A digital framework consists of guides, policies and processes needed to support digital projects. They outline what needs doing and methods for achieving digital goals.

To understand what kind of framework is in place (if any) explore the following areas.

  • What oversight is there for digital?
  • How is brand kept consistent across digital assets?
  • What policies do you have for content creation and removal online?
  • What governance surrounds your use of social media?
  • What are your digital business objectives and KPIs?
  • Who is your target audience and what are their goals?
  • How do you ensure compliance with legal requirements?
  • How is technical infrastructure decided?
  • Who decides if a digital project happens?
  • What justification must exist for new digital projects?

If there are not clear answers to these kinds of questions, it should ring warning bells. Not all organisations will have answered all these questions. But there should at least be signs that they are thinking about these issues.

How do they see their digital team?

A good indicator of an organisations digital health is how they perceive their digital team. Many organisations see their digital team as a service department. Their job is to deliver other people’s vision for digital. They are implementers.

This leads to the people who shout the loudest or have the most authority setting digital priorities. Experience and understanding of digital become secondary considerations.

To understand the perception of a digital team, use the following questions.

  • Who oversees digital?
  • Does the digital team have the authority to say no to digital projects?
  • Who initiates new digital projects?
  • How senior are digital staff within the organisational hierarchy?
  • Do you consider your digital team as experts in their field?
  • Does your digital team understand broader business goals or are they just a technical resource?

If the digital team does not own digital the digital direction will be erratic and their will be a lack of consistency in approach. This is not a healthy place to be.

Do they provide adequate training and support for their digital team?

The digital space is evolving at a rapid rate. If digital workers are to stay up-to-date they need time to experiment and opportunities to learn. They need the right environment and equipment. They need a management team that understands. If the emphasis is always on productivity their skill set will atrophy.

Unfortunately many organisations fail to invest in their digital teams. Before long those teams are only able to maintain the status quo, rather than move the organisation forward. This leads to the organisation falling behind the competition.

If you are to prevent this problem you must first highlight it. You can do this with the following questions.

  • Are digital staff assigned a training budget?

# What is required:
In the passage on digital frameworks, how do many organizations see their digital team?

# Provided material:
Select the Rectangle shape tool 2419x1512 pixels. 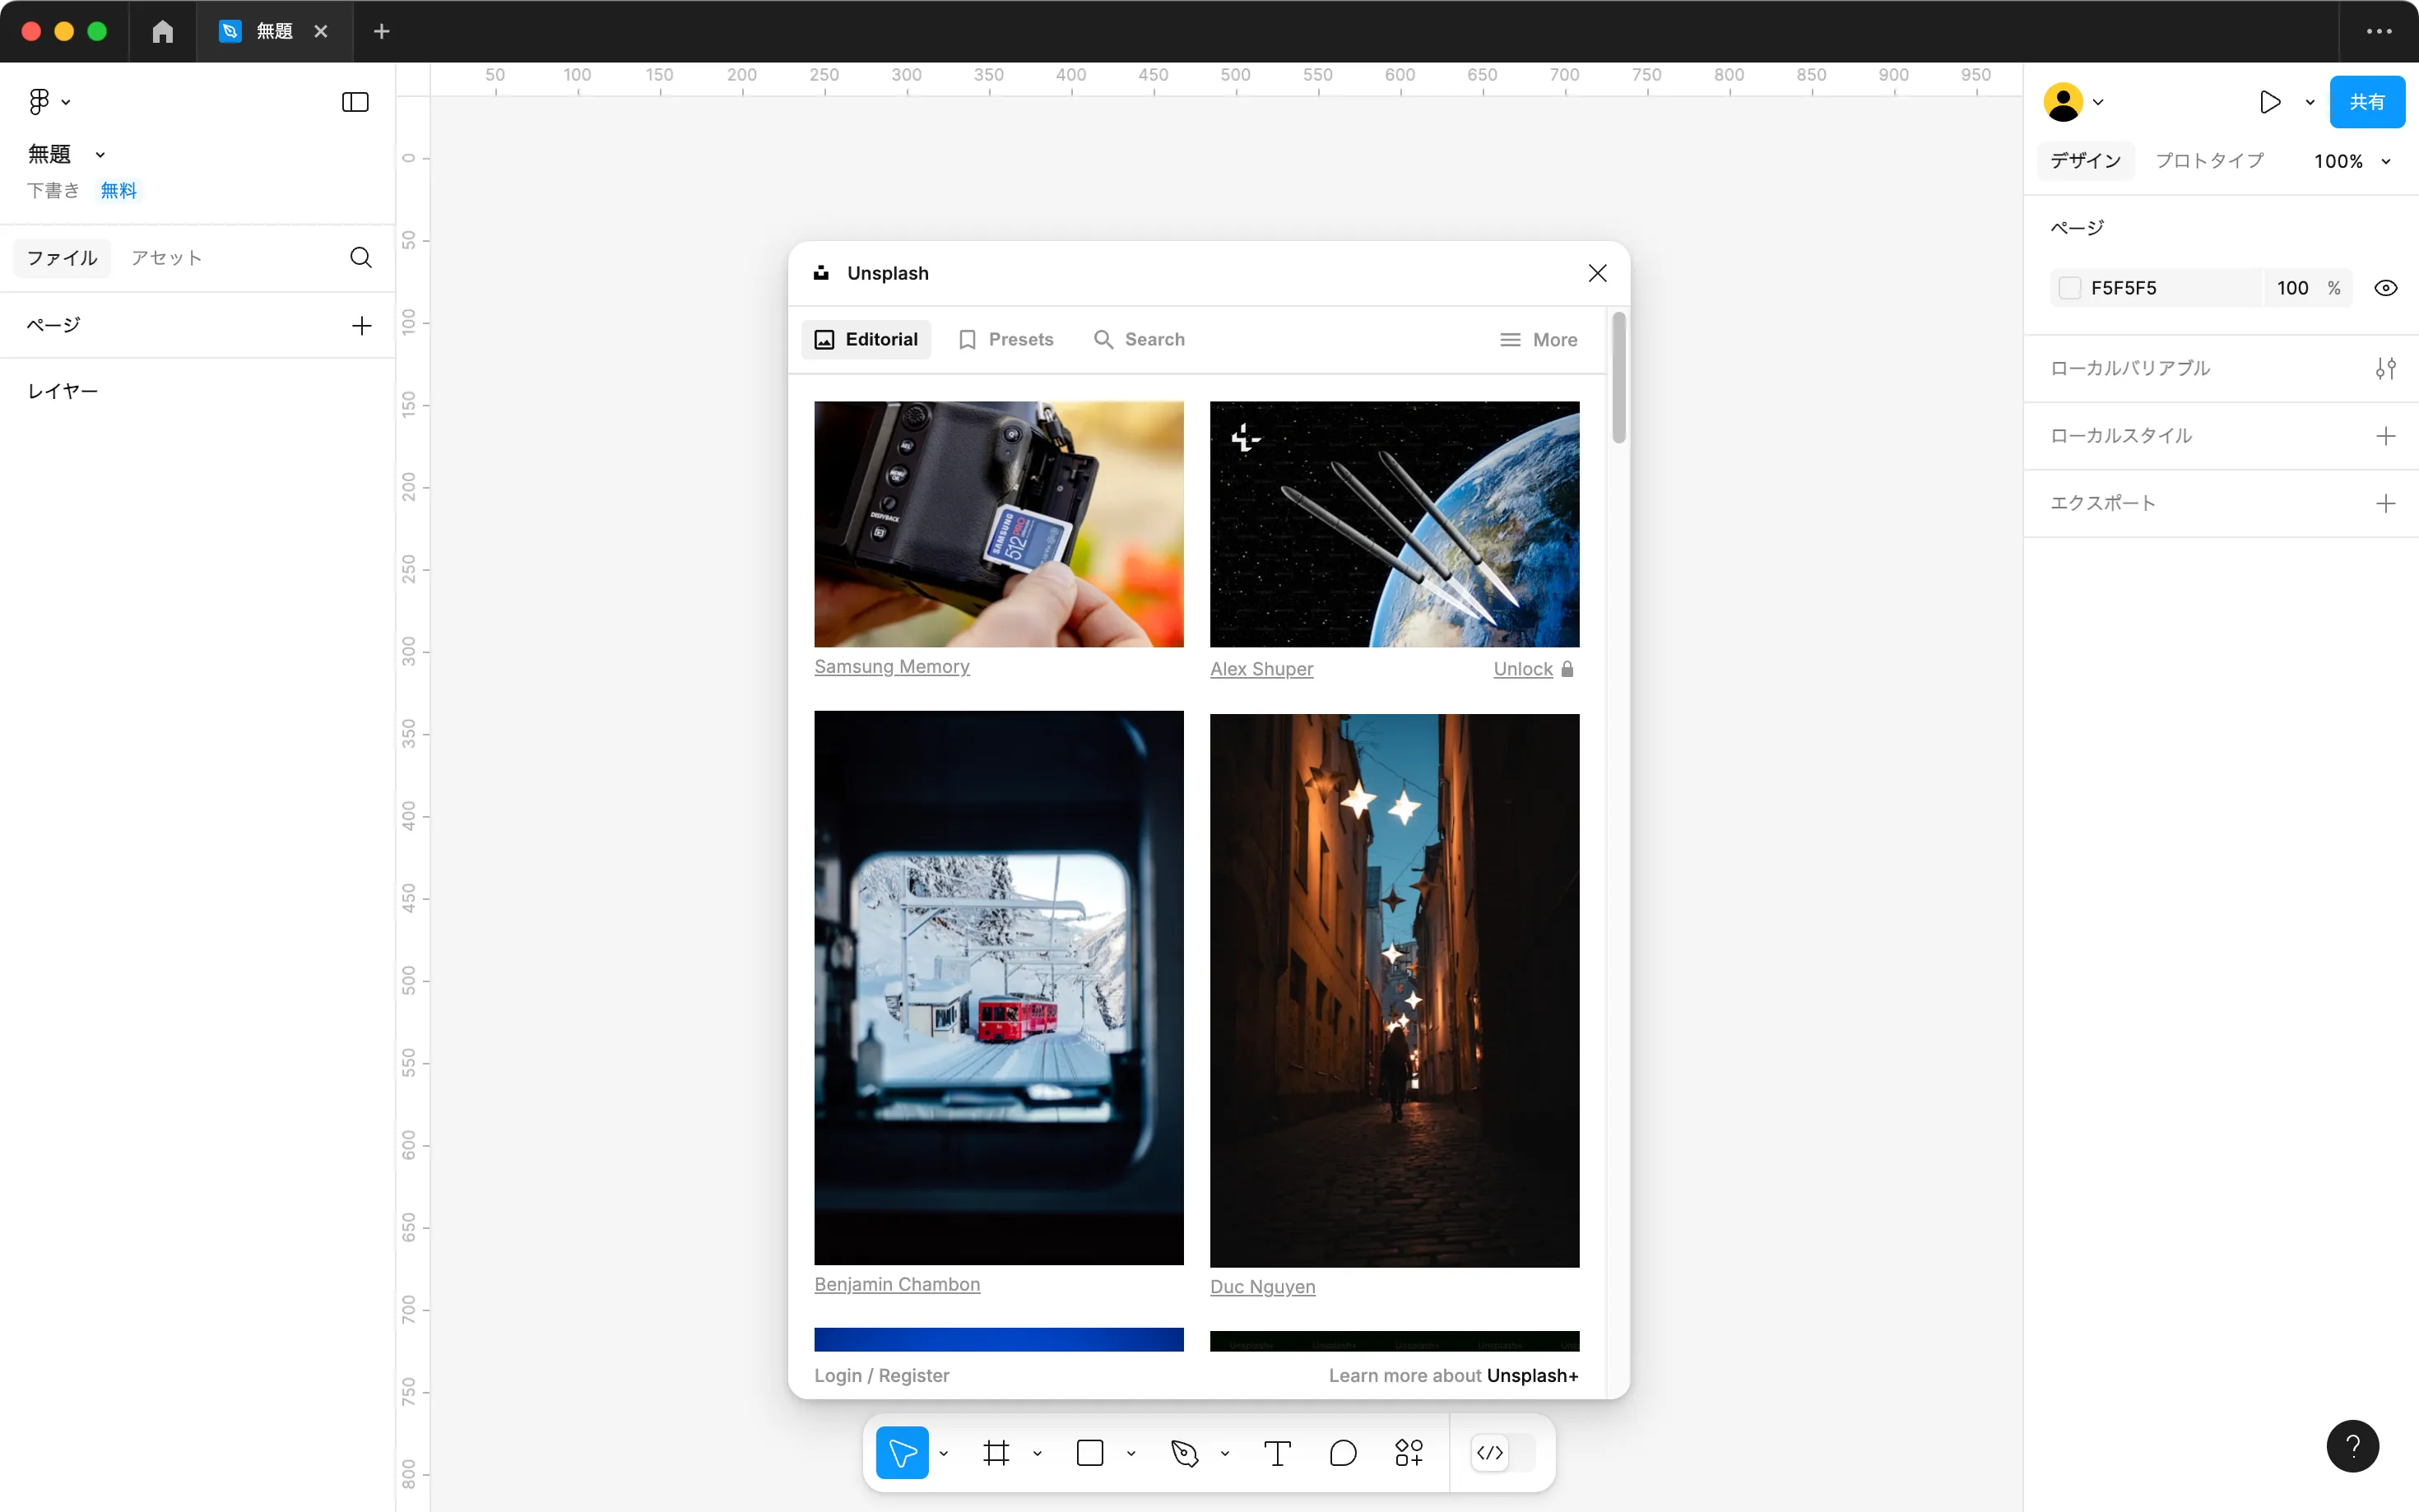click(x=1090, y=1452)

# Exercise output:
As a service department whose job is to deliver other people's vision for digital.